--- DATA FOR THIS EXERCISE ---
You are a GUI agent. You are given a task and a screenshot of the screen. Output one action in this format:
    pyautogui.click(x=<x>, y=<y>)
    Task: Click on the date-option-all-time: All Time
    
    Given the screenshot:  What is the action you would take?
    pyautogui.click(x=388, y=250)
---
> _EXERCISE AIM_
Could you update the lines above, swapping each "screenshot" for "screen capture" and leaving everything else untouched?

> _RESPONSE BOX_
You are a GUI agent. You are given a task and a screen capture of the screen. Output one action in this format:
    pyautogui.click(x=<x>, y=<y>)
    Task: Click on the date-option-all-time: All Time
    
    Given the screen capture:  What is the action you would take?
    pyautogui.click(x=388, y=250)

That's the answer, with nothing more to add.